TASK GOAL:
Present the entries below as a Markdown table with two columns, Row and Line. Number each line in order and omit blank lines.

DATA EXTRACT:
-=-=-

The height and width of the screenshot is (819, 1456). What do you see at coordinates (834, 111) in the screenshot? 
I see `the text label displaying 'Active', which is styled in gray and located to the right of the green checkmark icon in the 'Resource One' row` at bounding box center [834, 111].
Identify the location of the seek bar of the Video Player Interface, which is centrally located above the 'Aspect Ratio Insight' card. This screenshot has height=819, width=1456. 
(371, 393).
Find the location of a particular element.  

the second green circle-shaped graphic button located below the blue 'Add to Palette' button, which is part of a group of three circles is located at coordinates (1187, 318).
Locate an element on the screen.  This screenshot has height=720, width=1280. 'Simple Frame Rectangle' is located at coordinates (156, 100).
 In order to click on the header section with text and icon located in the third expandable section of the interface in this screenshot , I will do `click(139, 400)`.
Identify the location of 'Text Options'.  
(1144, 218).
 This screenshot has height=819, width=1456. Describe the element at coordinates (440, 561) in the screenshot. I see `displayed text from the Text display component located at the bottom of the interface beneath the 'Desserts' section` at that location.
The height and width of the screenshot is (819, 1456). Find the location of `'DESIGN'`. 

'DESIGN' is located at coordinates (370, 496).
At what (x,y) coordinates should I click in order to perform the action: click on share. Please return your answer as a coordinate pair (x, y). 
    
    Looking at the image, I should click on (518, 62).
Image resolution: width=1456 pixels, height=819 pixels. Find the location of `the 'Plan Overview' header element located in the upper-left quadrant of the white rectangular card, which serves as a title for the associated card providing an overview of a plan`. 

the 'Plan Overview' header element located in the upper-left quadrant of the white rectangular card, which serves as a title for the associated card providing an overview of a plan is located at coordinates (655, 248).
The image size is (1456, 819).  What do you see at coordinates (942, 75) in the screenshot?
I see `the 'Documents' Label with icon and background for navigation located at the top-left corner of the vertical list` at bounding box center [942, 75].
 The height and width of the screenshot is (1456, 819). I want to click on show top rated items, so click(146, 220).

-=-=-

SOLUTION TO THIS EXERCISE:
| Row | Line |
|---|---|
| 1 | The height and width of the screenshot is (819, 1456). What do you see at coordinates (834, 111) in the screenshot?  |
| 2 | I see `the text label displaying 'Active', which is styled in gray and located to the right of the green checkmark icon in the 'Resource One' row` at bounding box center [834, 111]. |
| 3 | Identify the location of the seek bar of the Video Player Interface, which is centrally located above the 'Aspect Ratio Insight' card. This screenshot has height=819, width=1456.  |
| 4 | (371, 393). |
| 5 | Find the location of a particular element.   |
| 6 | the second green circle-shaped graphic button located below the blue 'Add to Palette' button, which is part of a group of three circles is located at coordinates (1187, 318). |
| 7 | Locate an element on the screen.  This screenshot has height=720, width=1280. 'Simple Frame Rectangle' is located at coordinates (156, 100). |
| 8 |  In order to click on the header section with text and icon located in the third expandable section of the interface in this screenshot , I will do `click(139, 400)`. |
| 9 | Identify the location of 'Text Options'.   |
| 10 | (1144, 218). |
| 11 |  This screenshot has height=819, width=1456. Describe the element at coordinates (440, 561) in the screenshot. I see `displayed text from the Text display component located at the bottom of the interface beneath the 'Desserts' section` at that location. |
| 12 | The height and width of the screenshot is (819, 1456). Find the location of `'DESIGN'`.  |
| 13 | 'DESIGN' is located at coordinates (370, 496). |
| 14 | At what (x,y) coordinates should I click in order to perform the action: click on share. Please return your answer as a coordinate pair (x, y).  |
| 15 |     Looking at the image, I should click on (518, 62). |
| 16 | Image resolution: width=1456 pixels, height=819 pixels. Find the location of `the 'Plan Overview' header element located in the upper-left quadrant of the white rectangular card, which serves as a title for the associated card providing an overview of a plan`.  |
| 17 | the 'Plan Overview' header element located in the upper-left quadrant of the white rectangular card, which serves as a title for the associated card providing an overview of a plan is located at coordinates (655, 248). |
| 18 | The image size is (1456, 819).  What do you see at coordinates (942, 75) in the screenshot? |
| 19 | I see `the 'Documents' Label with icon and background for navigation located at the top-left corner of the vertical list` at bounding box center [942, 75]. |
| 20 |  The height and width of the screenshot is (1456, 819). I want to click on show top rated items, so click(146, 220). |